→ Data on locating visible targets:
------------------------------------------------

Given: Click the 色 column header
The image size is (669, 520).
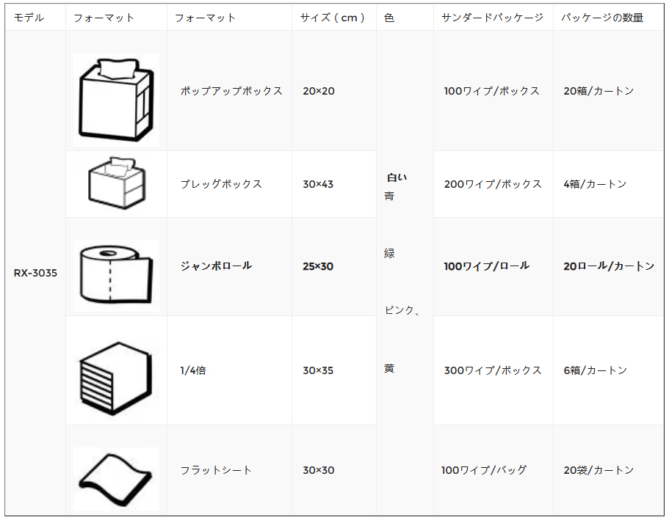Looking at the screenshot, I should [388, 18].
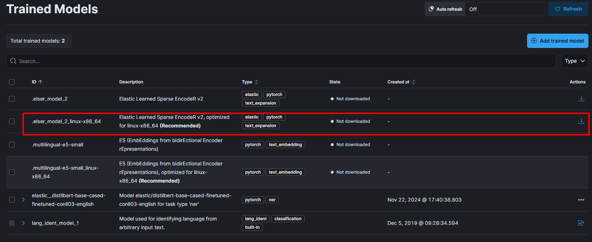The image size is (592, 242).
Task: Open actions menu for distilbert model
Action: tap(581, 200)
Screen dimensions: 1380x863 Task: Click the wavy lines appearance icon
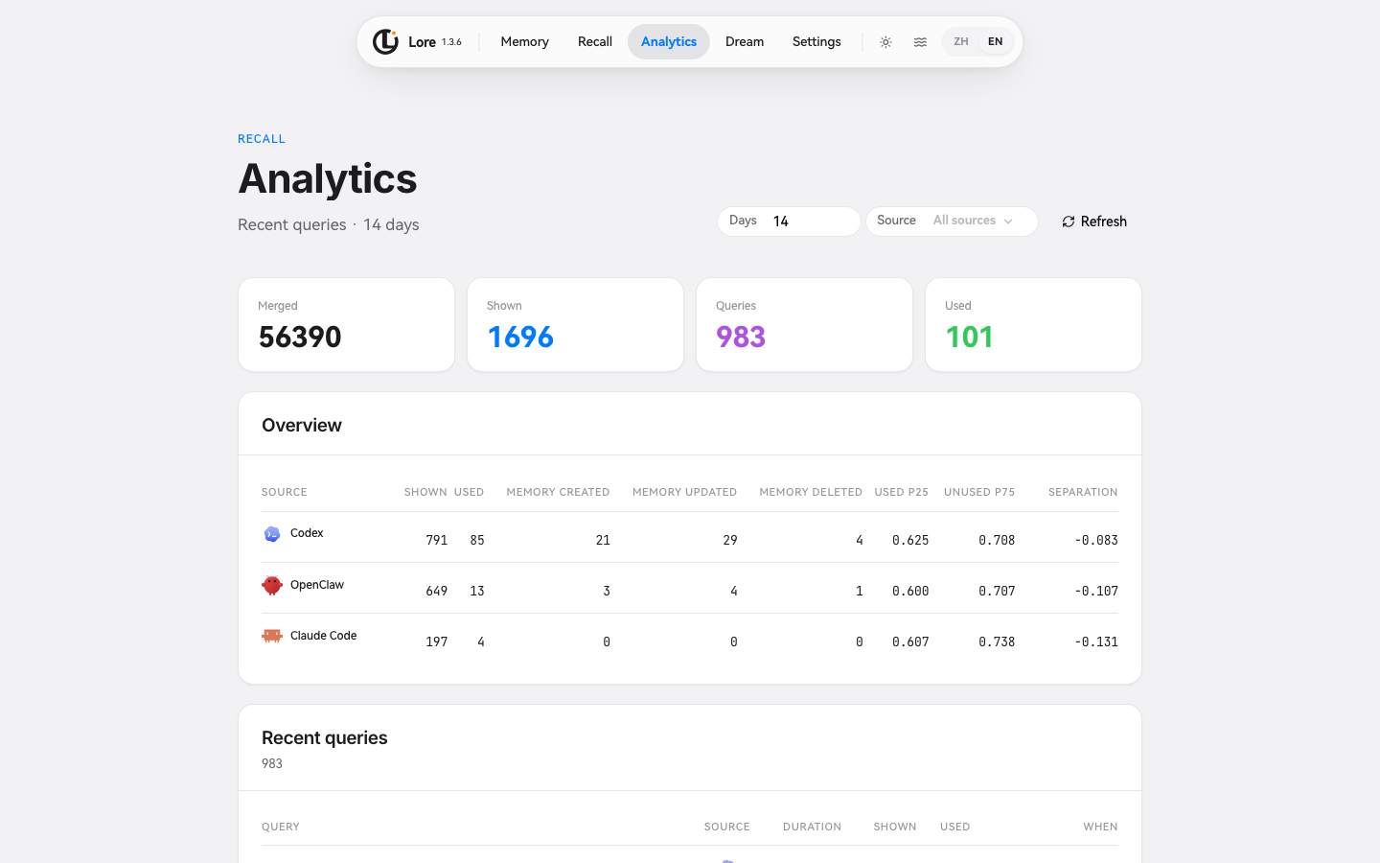tap(920, 42)
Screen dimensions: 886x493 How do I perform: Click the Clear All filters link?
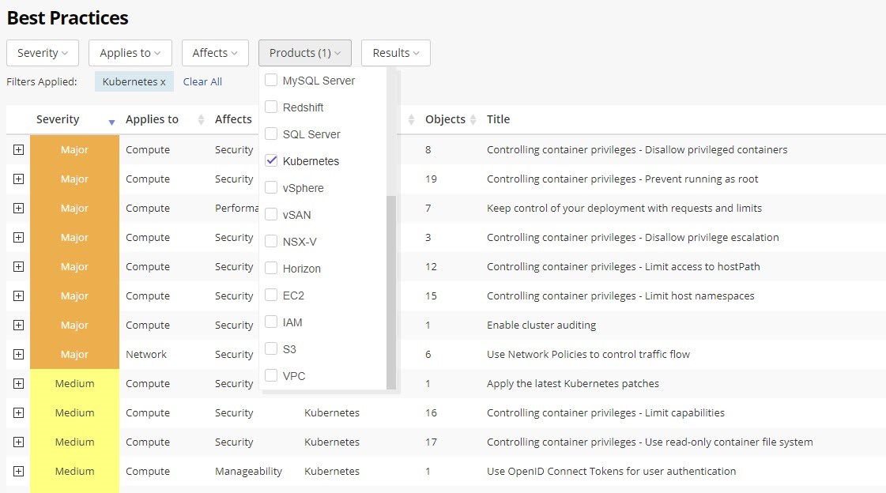(202, 81)

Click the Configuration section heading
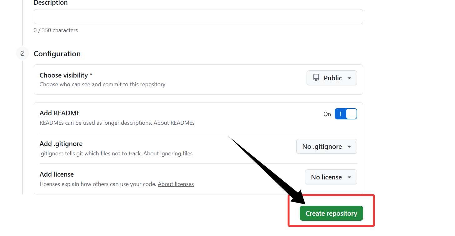click(x=57, y=54)
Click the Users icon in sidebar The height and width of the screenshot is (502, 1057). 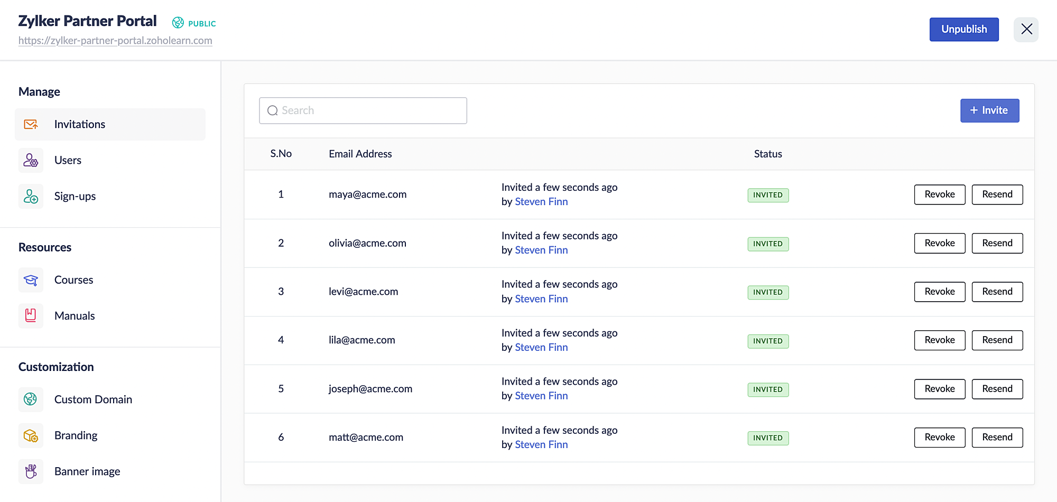(31, 160)
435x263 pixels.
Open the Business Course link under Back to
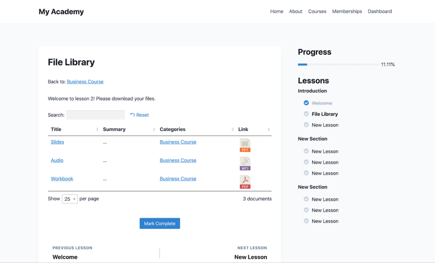(x=85, y=81)
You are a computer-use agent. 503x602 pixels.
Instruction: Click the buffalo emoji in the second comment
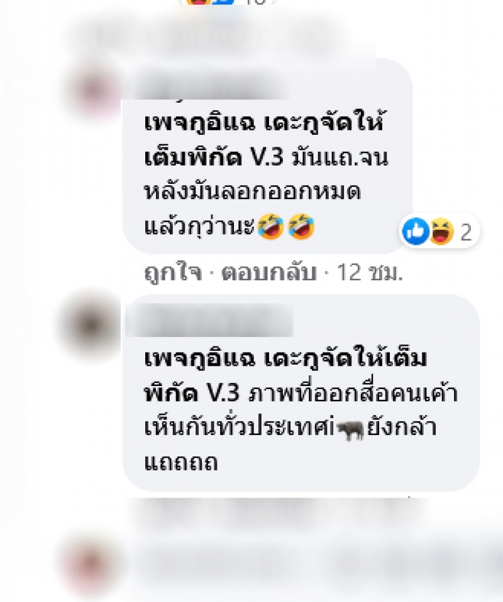click(x=350, y=430)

------------------------------------------------

Copy out verbatim the lines from the one containing "435x263 pixels." through the final line of the rows above, both inclusive, and leave out the pictures.

→ The result:
435x263 pixels.
Open the Business Course link under Back to
(x=85, y=81)
You are a computer-use agent. 503x602 pixels.
Instruction: Click the buffalo emoji in the second comment
click(x=350, y=430)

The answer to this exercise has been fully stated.